I remember a great holiday in Iceland at the end of May 2018. We arrived to pick up the car at Reykavik airport in torential rain and VERY windy. Told, whatever we did, hold onto the car door when opening. They’d had some blown off just that morning!
Anyway, the storm abated and we had some variable but occasionally nice weather until one morning we were driving from Húsafell to Siglufjörður, and had planned to take a “short cut”. However, opening the hotel curtains we found everything white over. (28 May?). We had hired a 4-WD car although the ground clearance wasn’t great. We checked with the Icelandic Highways people who confirmed that our route was certainly open.

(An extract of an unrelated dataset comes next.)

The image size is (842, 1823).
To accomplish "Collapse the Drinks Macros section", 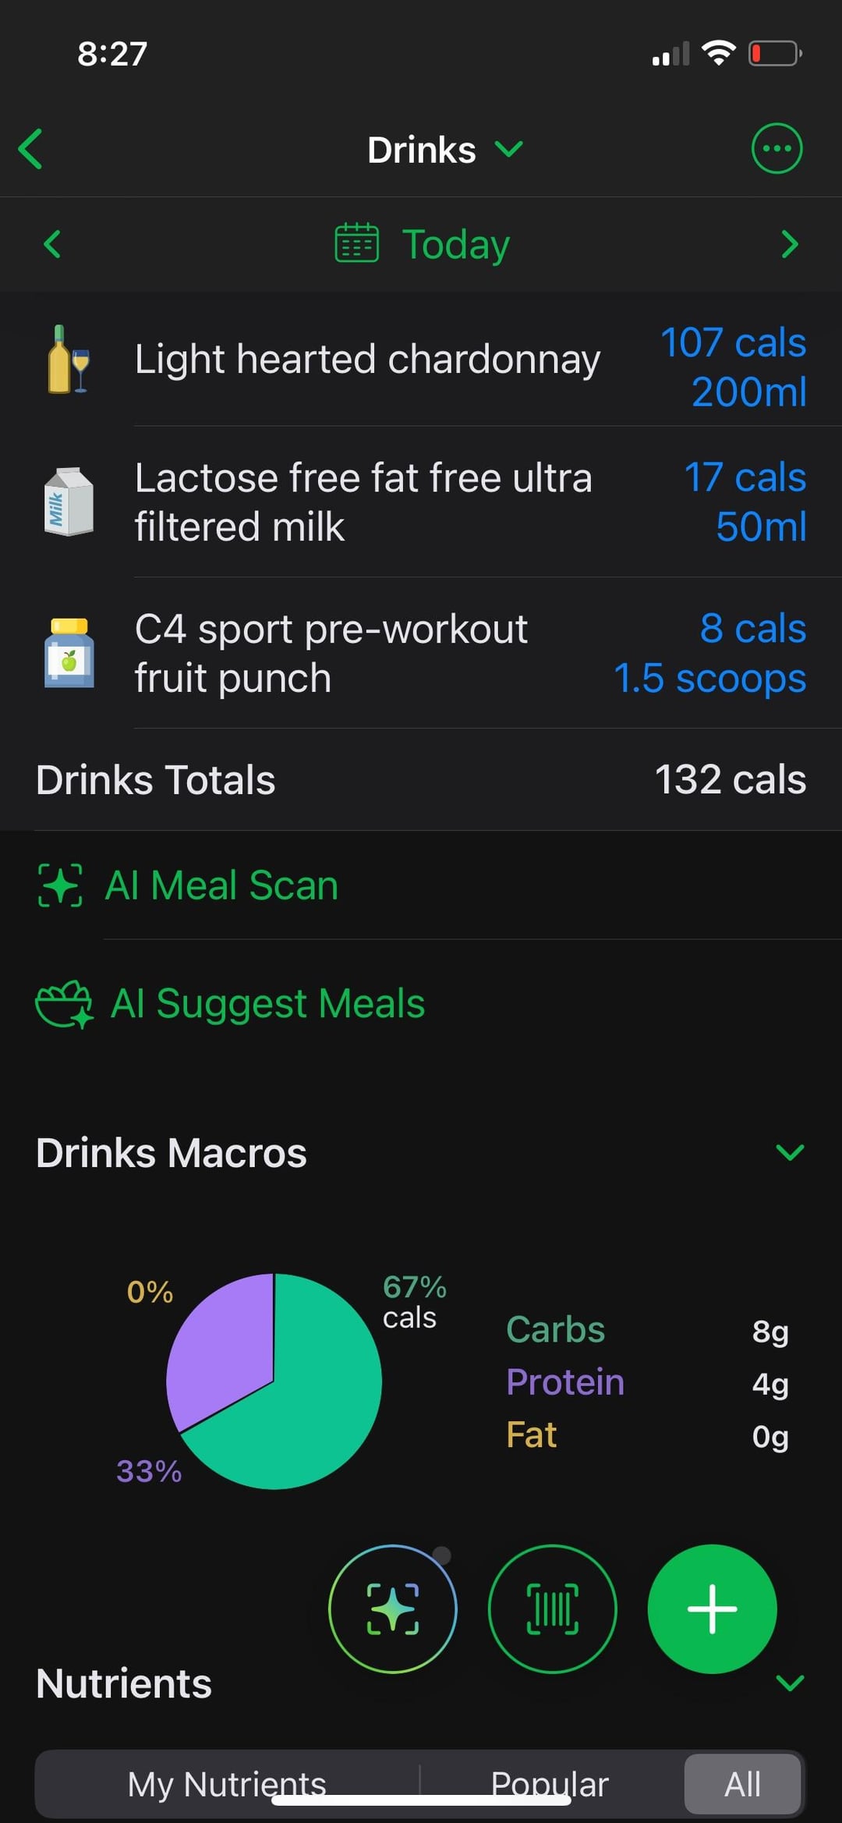I will pyautogui.click(x=790, y=1152).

Off we went and had gone well, encountering very little traffic when it started snowing again and I became concerned we might ground the car. Then we found the road totally blocked by an Electric car (forgot which make) which had very little ground clearance and was completely stuck. The young (English) girl driver had never driven in snow before and had never driven an Electric car before, either.
Eventually, various other vehicle showed up including a Polar Bear – sized local, in a Landcruiser. But even that couldn’t shift this little electric thing (with a virtually flat battery), so I fear I left them to it. I am well used to driving off road, but I thought this was no place for a 70 year old to linger whilst the snow continued to deepen.

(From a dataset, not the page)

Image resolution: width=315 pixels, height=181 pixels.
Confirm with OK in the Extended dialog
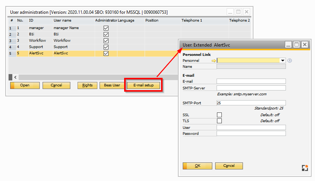[x=198, y=166]
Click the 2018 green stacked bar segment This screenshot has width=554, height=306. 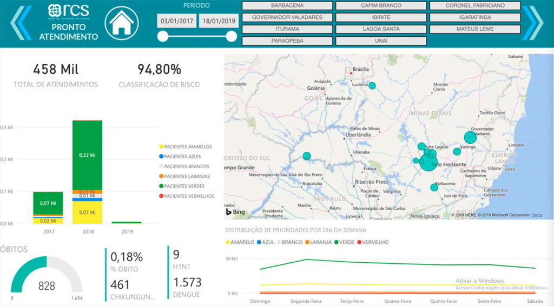[x=87, y=155]
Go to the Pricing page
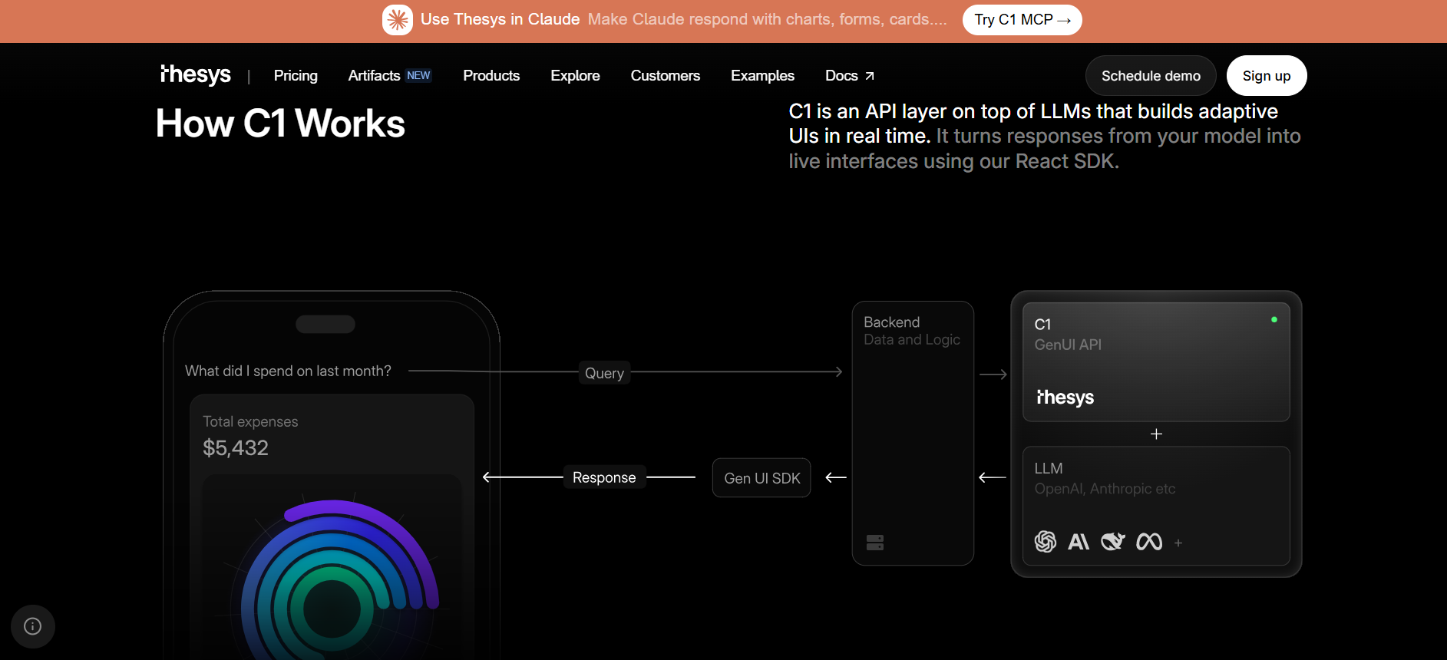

I was and still amazed that an Icelandic car hire company would hire out an EV, in a beautiful country whose weather is ‘Bi-Polar’, as the hotel receptionist put it.
Reblogged this on Climate Collections.
well those children have now grown up and one thing is certain. they cant drive.
With all the hoo-ha about a cold spell at the moment, has there been any incidents with electric powered vehicles breaking down, running flat or passengers suffering from lack of heating when trapped? Also any news about how these heavier vehicles behave on snow and ice?